Juno, aunque sabía que era una intrusa, a pesar de la devoción que sentía por ambos, no fue capaz de mantenerse alejada de su antiguo amor. Y es extraño que en ese último momento necesitaran a Trampamorro más que la venganza. Pero el momento de la venganza llegaría, el Ancla ya estaba en ello.
El sol estaba ya alto en los bosques del este, y todas las formas y colores se hubieran visto con claridad de no ser por aquel omnipresente y repulsivo velo anaranjado, aquel matiz bastardo que ni era rojo ni amarillo y sin embargo vacilaba en los límites de ambos. Lo único que ardía con decisión era el Ancla.
Con unas pocas zancadas se plantó junto a los hombres de los yelmos. Estaban limpiando las largas hojas de acero en unas acederas, que crecían abundantemente en el suelo de la Casa Negra. Por un instante sintió que se le revolvía el estómago, porque no había expresión en sus rostros. Y en ese momento, demasiado breve para calificarlo de pausa, el Ancla apartó la mirada y junto a los hombres de los yelmos vio a los tres huidos del Subrío.
El Ancla no sabía nada de aquellos tres pero no tardó en conocer sus intenciones. Moviéndose con torpeza pero con una total sincronización, cogieron a los asesinos de los yelmos por sorpresa, arrebataron los cuchillos y les sujetaron los brazos a la espalda. Aún así, cuanto más apretaban ellos, más fuerza parecía tener aquella extraña pareja, que sólo cuando los yelmos cayeron al suelo se vio privada de su fuerza sobrenatural. Así vencidos, fueron ambos ejecutados con sus propias armas.
Un gran silencio cayó sobre la Casa Negra y la escena trágica que tenía lugar en ella. Con grandes dificultades, Titus consiguió que el hombre feroz se dejara caer de rodillas, centímetro a centímetro. Ni por un instante dejó de resistirse; ni por un instante se quejó. Tenía la cabeza bien alta y se iba desplomando con la espalda tiesa como un soldado. Con una mano aferró el antebrazo de Titus con las fuerzas que le quedaban. Pero el joven apenas lo notó.
—Esto parece un holocausto, ¿verdad, chico? —susurró—. Dios te bendiga a ti y tu Gormenghast.
Y entonces se oyó otra voz. Era Juno.
—Deja que te vea. Deja que me arrodille a tu lado.
Pero ya era demasiado tarde. Algo había escapado de aquella mole soleada que yacía en el suelo. Trampamorro se había ido. Se había desplomado. Su arrogante cabeza estaba ladeada y Juno le cerró los ojos.
Titus se puso en pie. Al principio no vio nada, luego le llegó la oscilación de la chusma. Titus vio un rostro… blanco como el papel: inmenso. Era demasiado grande para ser un rostro humano. Estaba rodeado por mechones de pelo de color zanahoria y llevaba aves disecadas sobre los hombros polvorientos. Era la primera de las monstruosidades, su madre. Apartándose del lado de Trampamorro, con los ojos puestos en aquella parodia de cartón piedra, Titus se puso a temblar, porque recordaba la traición que él mismo cometiera al abandonarla; y al castillo; su herencia.
Pero estaba demasiado débil por la pérdida de sangre y le invadió una profunda sensación de vacío. Era como si ya nada importara, así que cuando el Ancla le puso el brazo en cabestrillo no opuso resistencia, porque había perdido su fuerza. Volvieron a oírse gritos de la multitud, pero en seguida quedaron silenciados, porque un búho del tamaño de un gato grande pasó planeando sobre la Casa Negra, y volvió para asegurarse de que lo que había visto era cierto.
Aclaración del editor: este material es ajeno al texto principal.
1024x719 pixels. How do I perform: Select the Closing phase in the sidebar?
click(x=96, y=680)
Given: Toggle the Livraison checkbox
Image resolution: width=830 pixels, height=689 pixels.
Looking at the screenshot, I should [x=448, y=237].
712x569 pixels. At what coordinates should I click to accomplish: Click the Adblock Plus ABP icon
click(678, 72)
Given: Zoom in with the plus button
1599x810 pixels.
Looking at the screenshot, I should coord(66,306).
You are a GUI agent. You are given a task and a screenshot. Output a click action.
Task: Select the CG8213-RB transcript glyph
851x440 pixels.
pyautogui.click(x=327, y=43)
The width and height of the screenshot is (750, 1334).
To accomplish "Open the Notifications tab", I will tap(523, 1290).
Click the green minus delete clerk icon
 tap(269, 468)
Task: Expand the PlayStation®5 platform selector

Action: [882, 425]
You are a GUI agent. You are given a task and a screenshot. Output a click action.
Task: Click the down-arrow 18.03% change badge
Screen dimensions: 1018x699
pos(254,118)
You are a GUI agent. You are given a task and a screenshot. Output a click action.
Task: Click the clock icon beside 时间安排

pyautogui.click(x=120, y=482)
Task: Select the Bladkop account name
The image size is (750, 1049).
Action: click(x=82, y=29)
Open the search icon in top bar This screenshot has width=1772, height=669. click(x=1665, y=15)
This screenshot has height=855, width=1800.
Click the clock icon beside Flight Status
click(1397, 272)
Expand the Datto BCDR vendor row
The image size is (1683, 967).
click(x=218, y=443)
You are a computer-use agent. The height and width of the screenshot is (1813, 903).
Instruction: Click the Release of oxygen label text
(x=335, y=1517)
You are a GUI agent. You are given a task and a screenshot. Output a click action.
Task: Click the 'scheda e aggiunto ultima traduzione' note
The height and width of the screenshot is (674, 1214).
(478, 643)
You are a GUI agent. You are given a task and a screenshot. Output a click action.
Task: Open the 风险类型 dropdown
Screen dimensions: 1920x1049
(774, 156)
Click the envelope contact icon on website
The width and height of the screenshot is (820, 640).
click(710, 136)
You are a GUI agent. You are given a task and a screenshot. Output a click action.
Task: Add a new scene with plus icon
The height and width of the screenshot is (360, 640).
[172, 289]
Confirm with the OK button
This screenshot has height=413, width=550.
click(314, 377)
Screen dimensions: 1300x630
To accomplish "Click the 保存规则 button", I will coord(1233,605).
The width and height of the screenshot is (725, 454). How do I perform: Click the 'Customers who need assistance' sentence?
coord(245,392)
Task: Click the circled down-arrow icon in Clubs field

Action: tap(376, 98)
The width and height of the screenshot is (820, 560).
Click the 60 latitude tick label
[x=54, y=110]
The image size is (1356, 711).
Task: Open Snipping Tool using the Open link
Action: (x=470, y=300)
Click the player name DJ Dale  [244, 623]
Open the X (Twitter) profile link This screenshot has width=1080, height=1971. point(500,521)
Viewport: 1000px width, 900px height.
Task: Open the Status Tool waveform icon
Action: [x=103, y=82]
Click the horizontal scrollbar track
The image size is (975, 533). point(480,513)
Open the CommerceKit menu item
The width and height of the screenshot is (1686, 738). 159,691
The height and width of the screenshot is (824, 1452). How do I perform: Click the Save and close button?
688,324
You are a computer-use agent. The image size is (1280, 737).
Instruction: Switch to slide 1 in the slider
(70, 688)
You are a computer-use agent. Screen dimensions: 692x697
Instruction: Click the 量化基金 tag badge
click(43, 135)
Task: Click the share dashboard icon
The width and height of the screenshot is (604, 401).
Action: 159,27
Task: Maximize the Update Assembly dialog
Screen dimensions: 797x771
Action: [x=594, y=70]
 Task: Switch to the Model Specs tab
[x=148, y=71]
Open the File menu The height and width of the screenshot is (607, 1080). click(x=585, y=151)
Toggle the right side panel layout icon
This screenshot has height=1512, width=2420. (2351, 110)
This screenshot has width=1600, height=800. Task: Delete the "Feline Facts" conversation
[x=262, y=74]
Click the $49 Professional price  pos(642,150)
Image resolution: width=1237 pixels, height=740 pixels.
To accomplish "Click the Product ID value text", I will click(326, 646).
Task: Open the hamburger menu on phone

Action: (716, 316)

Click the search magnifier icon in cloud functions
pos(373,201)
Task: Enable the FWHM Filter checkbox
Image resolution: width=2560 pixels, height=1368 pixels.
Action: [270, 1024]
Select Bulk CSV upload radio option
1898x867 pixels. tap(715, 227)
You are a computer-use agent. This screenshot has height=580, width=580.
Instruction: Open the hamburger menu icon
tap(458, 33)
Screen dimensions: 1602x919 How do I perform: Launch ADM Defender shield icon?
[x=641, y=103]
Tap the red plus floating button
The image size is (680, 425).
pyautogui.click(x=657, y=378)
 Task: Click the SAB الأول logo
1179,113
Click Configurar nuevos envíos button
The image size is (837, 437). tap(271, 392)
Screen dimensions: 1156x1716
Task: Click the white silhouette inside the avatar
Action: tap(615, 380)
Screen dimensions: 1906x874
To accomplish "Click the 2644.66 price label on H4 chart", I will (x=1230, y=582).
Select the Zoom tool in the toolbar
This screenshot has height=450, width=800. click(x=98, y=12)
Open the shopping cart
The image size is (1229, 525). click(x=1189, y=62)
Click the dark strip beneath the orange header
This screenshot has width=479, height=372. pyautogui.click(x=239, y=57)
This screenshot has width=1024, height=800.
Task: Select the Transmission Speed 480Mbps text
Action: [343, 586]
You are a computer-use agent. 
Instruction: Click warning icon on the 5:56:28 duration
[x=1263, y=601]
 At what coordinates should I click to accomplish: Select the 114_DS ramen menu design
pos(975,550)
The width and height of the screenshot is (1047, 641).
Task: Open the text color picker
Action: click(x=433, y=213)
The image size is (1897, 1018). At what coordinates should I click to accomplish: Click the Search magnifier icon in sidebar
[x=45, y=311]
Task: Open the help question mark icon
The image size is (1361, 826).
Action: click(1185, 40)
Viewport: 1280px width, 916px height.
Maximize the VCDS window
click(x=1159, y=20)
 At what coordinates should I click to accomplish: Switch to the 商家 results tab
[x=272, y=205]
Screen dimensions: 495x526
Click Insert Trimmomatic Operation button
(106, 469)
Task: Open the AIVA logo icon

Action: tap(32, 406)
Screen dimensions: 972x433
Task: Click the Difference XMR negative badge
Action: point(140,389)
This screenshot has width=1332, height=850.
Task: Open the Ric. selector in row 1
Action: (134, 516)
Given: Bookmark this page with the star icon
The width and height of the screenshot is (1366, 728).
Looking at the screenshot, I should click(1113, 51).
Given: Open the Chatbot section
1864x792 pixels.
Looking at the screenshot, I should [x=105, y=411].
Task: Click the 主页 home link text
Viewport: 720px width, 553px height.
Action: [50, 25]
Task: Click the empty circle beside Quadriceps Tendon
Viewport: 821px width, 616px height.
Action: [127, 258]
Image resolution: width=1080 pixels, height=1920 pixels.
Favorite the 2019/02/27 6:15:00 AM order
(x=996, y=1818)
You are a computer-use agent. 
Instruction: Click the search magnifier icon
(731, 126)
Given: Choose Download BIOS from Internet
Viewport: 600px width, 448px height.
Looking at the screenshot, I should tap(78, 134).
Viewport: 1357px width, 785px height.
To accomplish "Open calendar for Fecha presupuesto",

¿Qué vio el búho? Vio la hoguera de enebro medio apagada. Vio un cadáver con la cabeza ladeada tendido a su suerte. Vio un lirón bajo una mata de agropiro. Vio el destello de unos yelmos y, algo hacia la izquierda, a los que fueran sus dueños. Allí yacían, uno encima del otro.
Vio los vendajes de Titus y el pelo rojo del Ancla bajo la terrible luz de la mañana. Vio un brazalete destellando en la muñeca de Juno. Vio a los vivos y a los muertos.